Reconsider filtered samples from the past N consecutive days

szhan · jeromekelleher · commit 2b549931cd5a · 2024-07-24T10:05:55.000+01:00
diff --git a/sc2ts/cli.py b/sc2ts/cli.py
@@ -169,6 +169,18 @@ def dump_samples(samples, output_file):
 )
 @click.option("--num-mismatches", default=None, type=float, help="num-mismatches")
 @click.option("--max-hmm-cost", default=None, type=float, help="max-hmm-cost")
+@click.option(
+    "--min-group-size",
+    default=None,
+    type=int,
+    help="Minimum size of groups of reconsidered samples",
+)
+@click.option(
+    "--num-past-days",
+    default=None,
+    type=int,
+    help="Number of past days to retrieve filtered samples",
+)
 @click.option(
     "--max-submission-delay",
     default=None,
@@ -187,6 +199,15 @@ def dump_samples(samples, output_file):
         "is greater than this, randomly subsample."
     ),
 )
+@click.option(
+    "--excluded_samples_dir",
+    default=None,
+    type=click.Path(file_okay=False, dir_okay=True),
+    help=(
+        "Directory containing pickled files of excluded samples. "
+        "By default, it is set to output_prefx."
+    ),
+)
 @click.option("--num-threads", default=0, type=int, help="Number of match threads")
 @click.option("--random-seed", default=42, type=int, help="Random seed for subsampling")

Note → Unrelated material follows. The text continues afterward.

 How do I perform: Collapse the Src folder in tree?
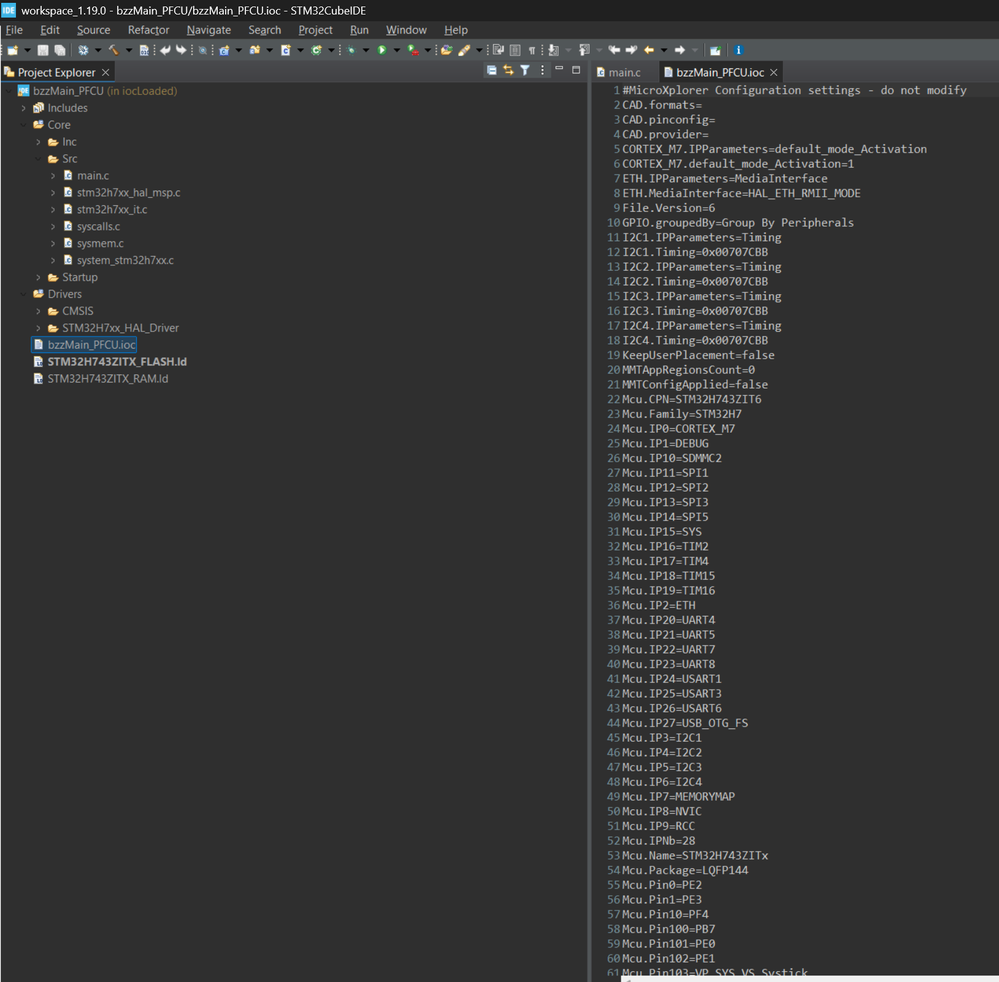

 @click.option("-p", "--precision", default=None, type=int, help="Match precision")
@@ -200,8 +221,11 @@ def daily_extend(
     base,
     num_mismatches,
     max_hmm_cost,
+    min_group_size,
+    num_past_days,
     max_submission_delay,
     max_daily_samples,
+    excluded_samples_dir,
     num_threads,
     random_seed,
     precision,
@@ -219,6 +243,9 @@ def daily_extend(
     else:
         base_ts = tskit.load(base)
 
+    if excluded_samples_dir is None:
+        excluded_samples_dir = output_prefix
+
     with contextlib.ExitStack() as exit_stack:
         alignment_store = exit_stack.enter_context(sc2ts.AlignmentStore(alignments))
         metadata_db = exit_stack.enter_context(sc2ts.MetadataDb(metadata))
@@ -228,12 +255,15 @@ def daily_extend(
             base_ts=base_ts,
             num_mismatches=num_mismatches,
             max_hmm_cost=max_hmm_cost,
+            min_group_size=min_group_size,
+            num_past_days=num_past_days,
             max_submission_delay=max_submission_delay,
             max_daily_samples=max_daily_samples,
             rng=rng,
             precision=precision,
             num_threads=num_threads,
             show_progress=not no_progress,
+            excluded_sample_dir=excluded_samples_dir,
         )
         for ts, excluded_samples, date in ts_iter:
             output_ts = output_prefix + date + ".ts"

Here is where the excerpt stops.